▶ EXERCISE MATERIAL
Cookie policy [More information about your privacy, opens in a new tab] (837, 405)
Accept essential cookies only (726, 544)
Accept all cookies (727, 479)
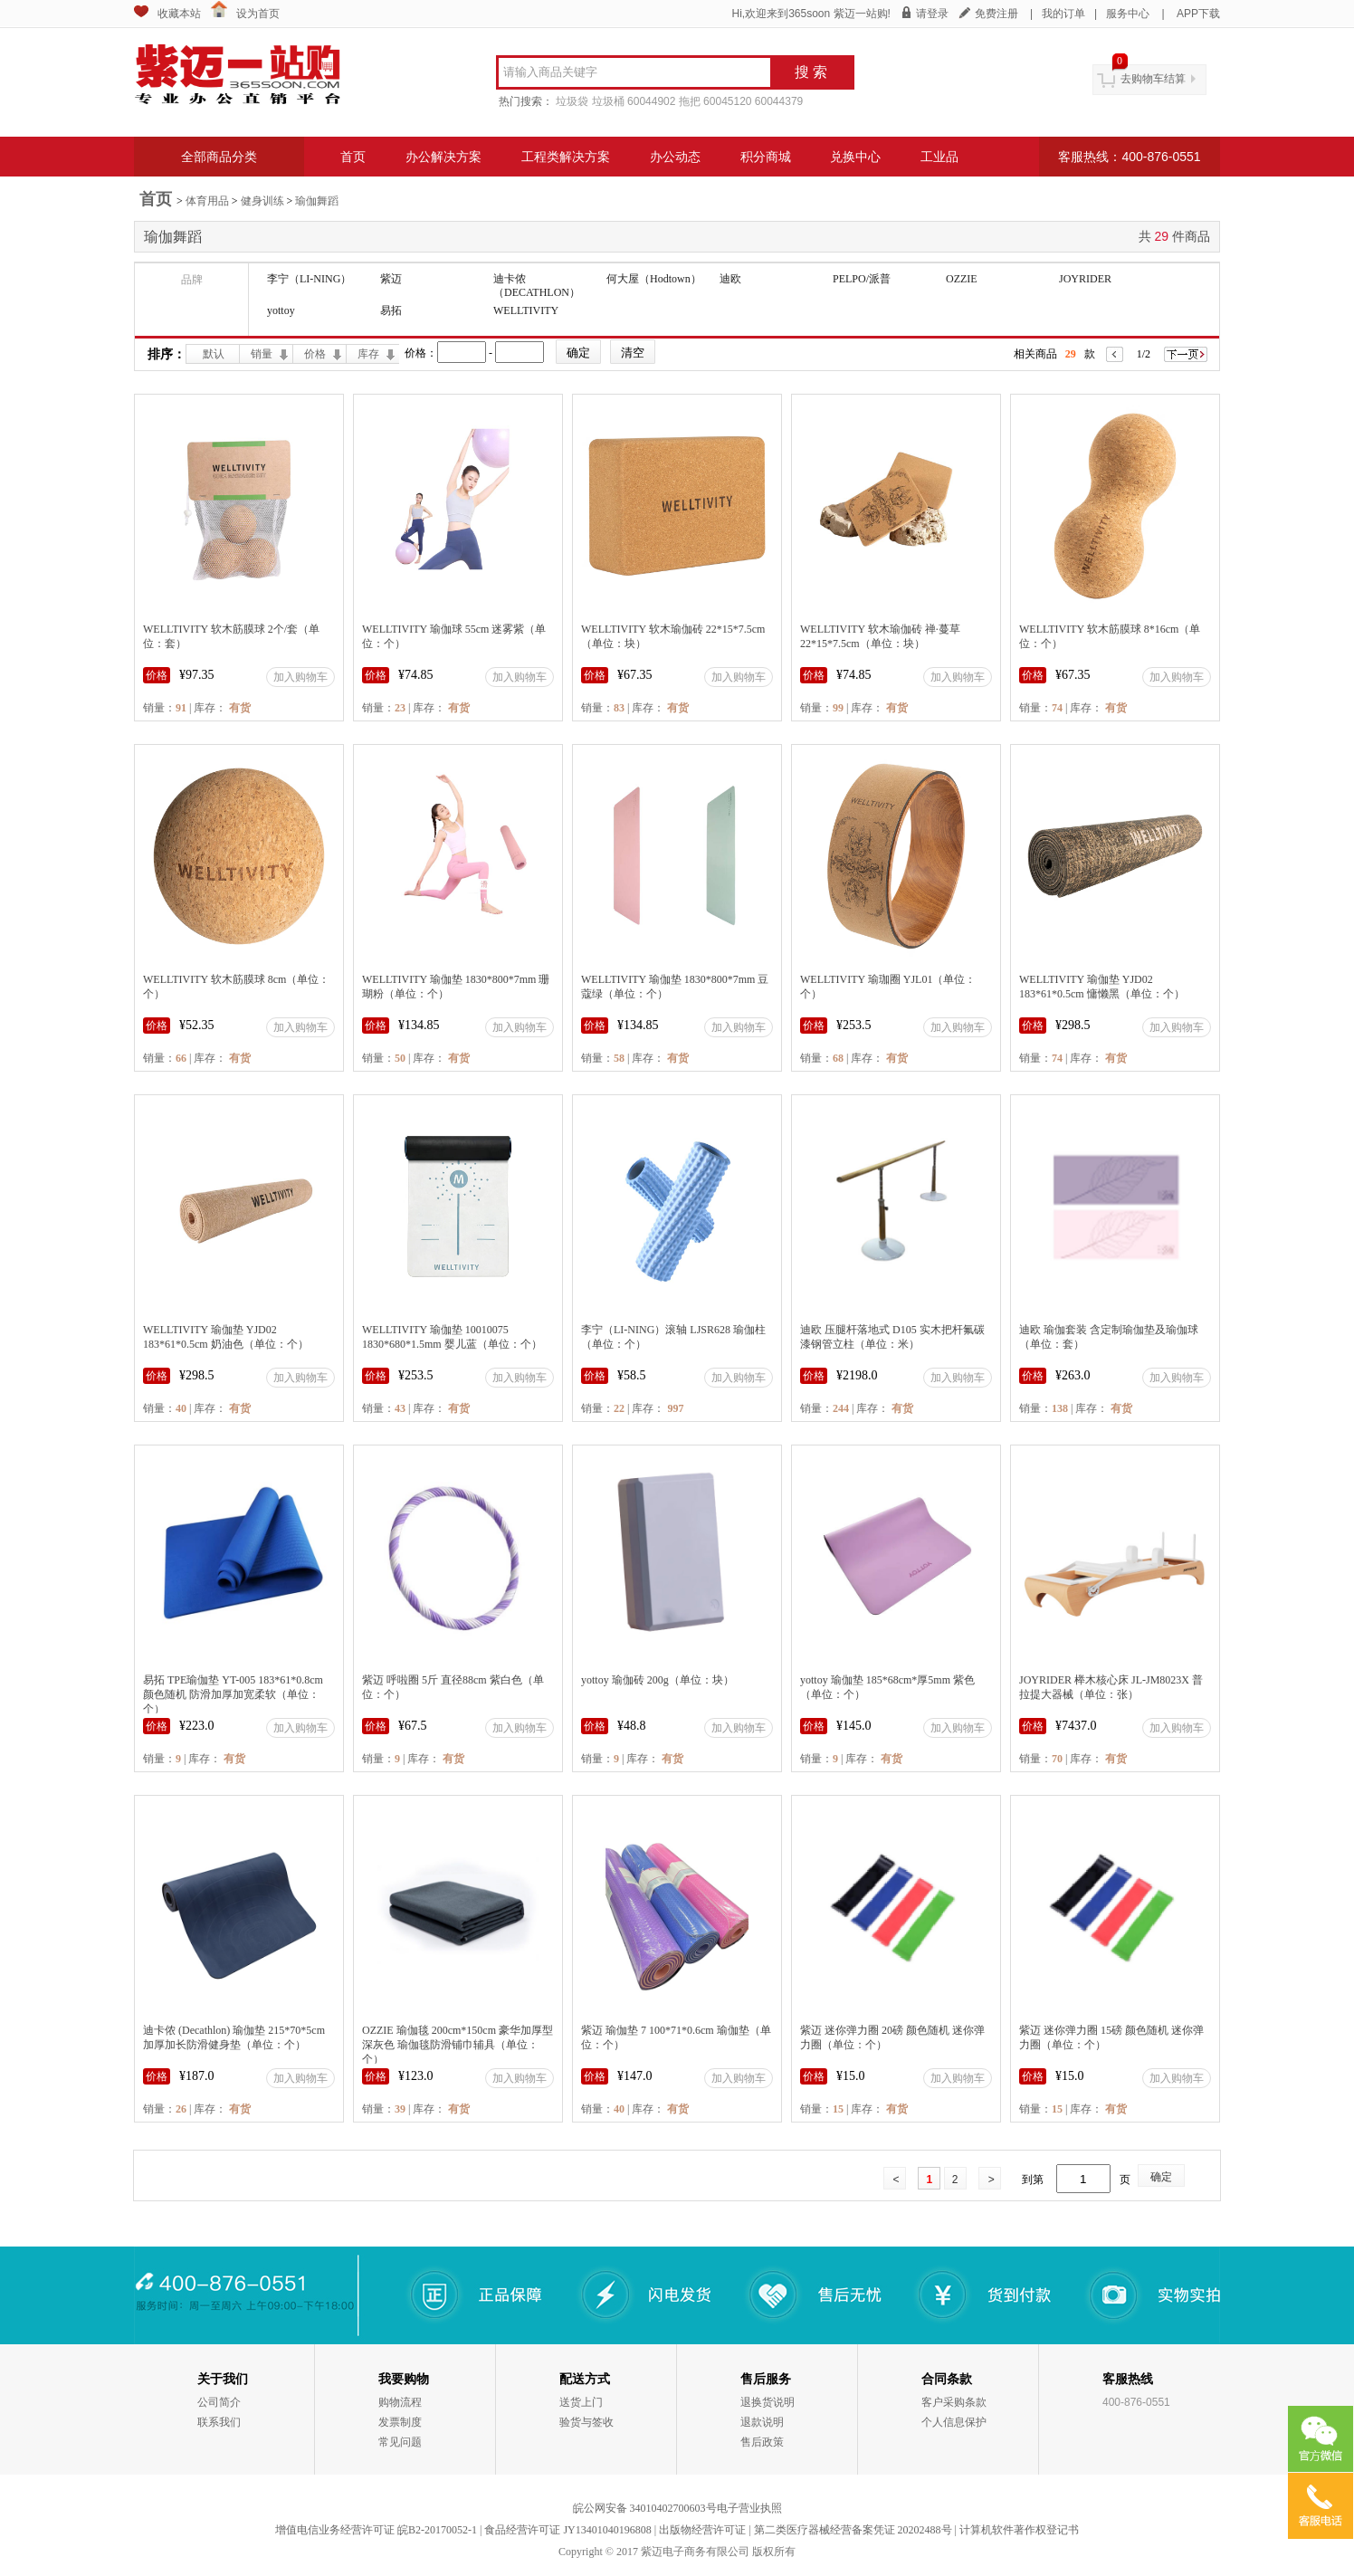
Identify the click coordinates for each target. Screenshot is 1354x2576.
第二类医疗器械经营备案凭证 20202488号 (853, 2530)
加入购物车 (300, 677)
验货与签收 (586, 2422)
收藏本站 (179, 13)
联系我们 (219, 2422)
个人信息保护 (954, 2422)
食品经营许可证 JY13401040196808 (567, 2530)
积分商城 (765, 156)
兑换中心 (855, 156)
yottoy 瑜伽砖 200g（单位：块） (657, 1680)
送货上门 (581, 2402)
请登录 (932, 13)
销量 (261, 354)
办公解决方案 (443, 156)
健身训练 (262, 201)
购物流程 (400, 2402)
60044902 (651, 101)
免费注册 (996, 13)
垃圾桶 (608, 101)
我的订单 (1063, 13)
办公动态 (675, 156)
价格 (315, 354)
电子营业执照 (749, 2508)
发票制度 (400, 2422)
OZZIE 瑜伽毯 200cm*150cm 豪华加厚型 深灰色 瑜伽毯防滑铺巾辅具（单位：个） (457, 2045)
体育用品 (207, 201)
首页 (353, 156)
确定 (1161, 2177)
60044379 (779, 101)
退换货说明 (767, 2402)
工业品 (939, 156)
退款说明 (762, 2422)
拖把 (690, 101)
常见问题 (400, 2442)
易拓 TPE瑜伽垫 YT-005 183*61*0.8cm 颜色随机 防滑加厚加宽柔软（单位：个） (233, 1694)
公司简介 (219, 2402)
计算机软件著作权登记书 (1019, 2530)
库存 (368, 354)
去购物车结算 (1153, 78)
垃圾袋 (572, 101)
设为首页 (258, 13)
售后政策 (762, 2442)
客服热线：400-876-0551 (1129, 156)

▶ WHAT YOU HAVE TO DO
Copy every row above word for word, leaving out the pictures.

▶ ANSWER TO THIS PROBLEM
Cookie policy [More information about your privacy, opens in a new tab] (837, 405)
Accept essential cookies only (726, 544)
Accept all cookies (727, 479)
Identify the click coordinates for each target. Screenshot is 1354x2576.
第二类医疗器械经营备案凭证 20202488号 (853, 2530)
加入购物车 (300, 677)
验货与签收 (586, 2422)
收藏本站 (179, 13)
联系我们 (219, 2422)
个人信息保护 (954, 2422)
食品经营许可证 JY13401040196808 (567, 2530)
积分商城 (765, 156)
兑换中心 (855, 156)
yottoy 瑜伽砖 200g（单位：块） (657, 1680)
送货上门 (581, 2402)
请登录 (932, 13)
销量 (261, 354)
办公解决方案 (443, 156)
健身训练 (262, 201)
购物流程 (400, 2402)
60044902 (651, 101)
免费注册 (996, 13)
垃圾桶 (608, 101)
我的订单 (1063, 13)
办公动态 (675, 156)
价格 (315, 354)
电子营业执照 (749, 2508)
发票制度 (400, 2422)
OZZIE 瑜伽毯 200cm*150cm 豪华加厚型 深灰色 瑜伽毯防滑铺巾辅具（单位：个） (457, 2045)
体育用品 (207, 201)
首页 (353, 156)
确定 (1161, 2177)
60044379 (779, 101)
退换货说明 (767, 2402)
工业品 (939, 156)
退款说明 (762, 2422)
拖把 (690, 101)
常见问题 (400, 2442)
易拓 TPE瑜伽垫 YT-005 183*61*0.8cm 颜色随机 防滑加厚加宽柔软（单位：个） (233, 1694)
公司简介 (219, 2402)
计算机软件著作权登记书 (1019, 2530)
库存 (368, 354)
去购物车结算 (1153, 78)
垃圾袋 (572, 101)
设为首页 (258, 13)
售后政策 (762, 2442)
客服热线：400-876-0551 (1129, 156)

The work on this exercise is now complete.